Dem ist nichts hinzuzufügen.
Wir erleben aktuell den jetzt noch kaum erwarteten historischen Umbruch zu mehr Freiheit bei unseren östlichen Nachbarn und gravierend im anderen Teil unseres Vaterlandes. Der Staatsmann von 'Perestrojka' und 'Glasnost' hat diesen Stein ins Rollen gebracht, und man kann nur hoffen, daß er auf Erfolgskurs bleibt. Sicher ist das nicht, und ein freundliches Lächeln allein verändert weder die vorhandenen Machtblöcke noch das militärische Ungleichgewicht. Mögen die angelaufenen Verhandlungen für eine beiderseits ausgewogene Rüstungsbegrenzung Erfolg haben, aber bis dahin kann der Frieden leichtfertig aufs Spiel gesetzt werden, wenn unsere Verteidigungsfähigkeit bereits jetzt so paralysiert würde, daß sie niemand mehr ernst nimmt. An geistigen Kräften in dieser Hinsicht besteht kein Mangel.
Deshalb gilt unser Dank den Kameraden der Bundeswehr und dieses Bataillons, die dennoch selbstlos, gewissenhaft und sorgfältig ihre Pflicht für unser Land erfüllen.
Mögen ihnen weitere Opfer für diesen ehrenvollen Dienst erspart bleiben."
Anlässlich des 19. Traditionstreffens der Regimentskameradschaft am 22./23. September 1990 hielt Ludwig Cornelius Frhr. v. Heyl vor dem Gedenkstein die Ansprache zum Gedenken an Oberst Heinrich-Walter Bronsart von Schellendorff, der sich im Krieg um die Traditionspflege und den Zusammenhalt der beiden verschiedenen Truppenteile verdient gemacht hat:
"...Zur alten Frage, ob Traditionsverbindungen von der Wehrmacht zur Bundeswehr angebracht sind, haben sich jüngst wieder kritische Stimmen gemeldet. Der Brigadegeneral Vogel im Streikkräfte-Amt hat gesagt, die Wehrmacht sei nicht traditionswürdig. Danach sollte auch eine 'kritische Sichtung' der Traditionsräume in den Kasernen sowie 'so mancher Ehrenhaine' usw. erfolgen.

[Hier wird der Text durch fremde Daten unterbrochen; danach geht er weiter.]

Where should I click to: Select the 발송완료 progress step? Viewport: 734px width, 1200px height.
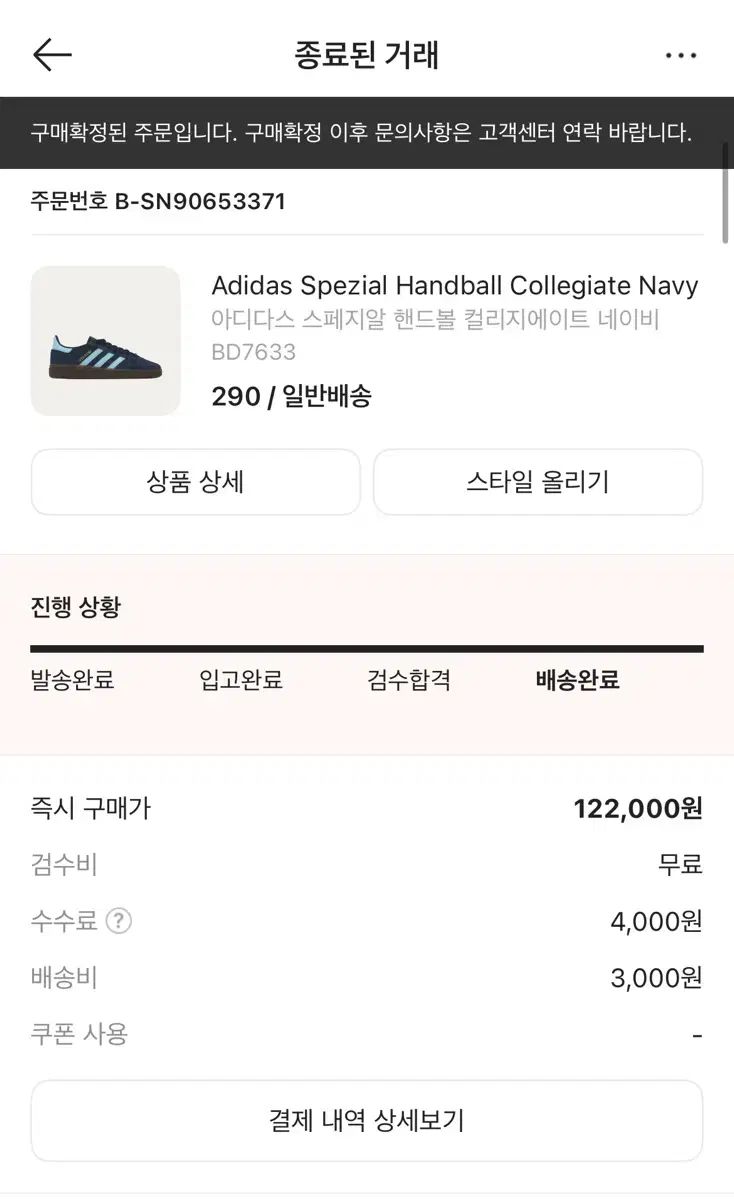73,681
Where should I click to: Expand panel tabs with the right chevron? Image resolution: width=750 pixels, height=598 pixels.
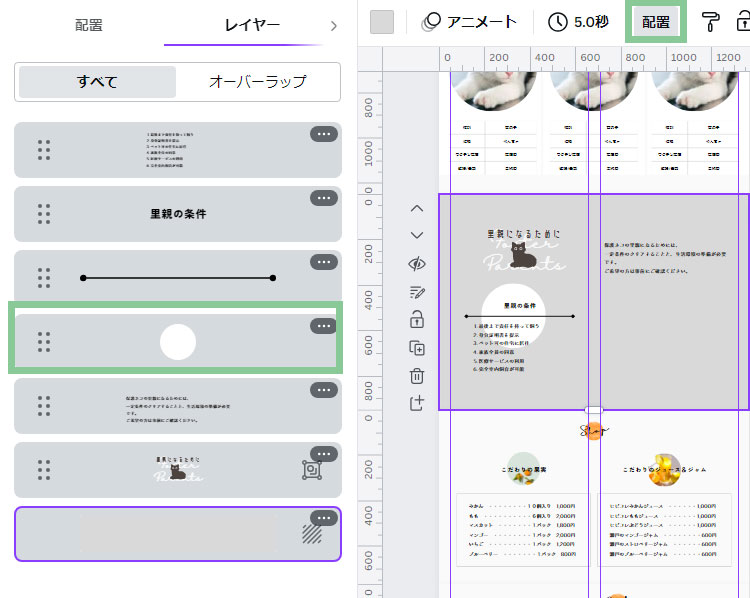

Wir aber rühmen nicht 'die Wehrmacht', nicht den Krieg und auch nicht uns selbst. Wir pflegen das unvergängliche Ethos des Soldaten, das auf vier Säulen ruht: Gott - Vaterland - Ehre - Treue; und unser Verständnis geht 300 Jahre zurück bis zur Gründung unseres ruhmreichen Regiments. Nur dieser Sicht dürfen wir, als Mitstreiter des letzten Krieges, uns in die lange Reihe stellen, um die Tradition in die Zukunft weiter zu reichen. Dies haben unsere aktiven Kameraden in Munster voll verstanden. Unser Traditionsbewußsein verkörpert sich in der Person unseres gefallenen Kameraden, des Eichenlaubträgers Oberst Bronsart v. Schellendorff . . . .
1937 verfaßte er eine Regimentsgeschichte, die noch heute Wert hat. Mit seiner ihm eigenen schwungvollen Art bewältigte er die großen verantwortlichen Aufgaben, die ihm gestellt waren; seine Ausstrahlung und sein künstlerisches Talent befähigten ihn dazu, sich mit Erfolg für die Pflege der Kameradschaft einzusetzen . . . . So dichtete und komponierte er das Schwedter Reiterlied: 'Stolz sind wir, treu der Tradition - mein Regiment - meine Schwadron!'
Der schneidige Schwadronchef 1937-39, der eine glänzende Figur zu Pferde machte, der anerkannte Kommandeur der Aufklärungs-Abteilung 36 von 1939-42, war eine Persönlichkeit, die unbedingten Respekt genoß. Bei den Feldzügen in West und Ost wurde er als Vorbild und als Garant für soldatische Tugenden verehrt. Er war eine Respektsperson und gleichzeitig der Freund Aller."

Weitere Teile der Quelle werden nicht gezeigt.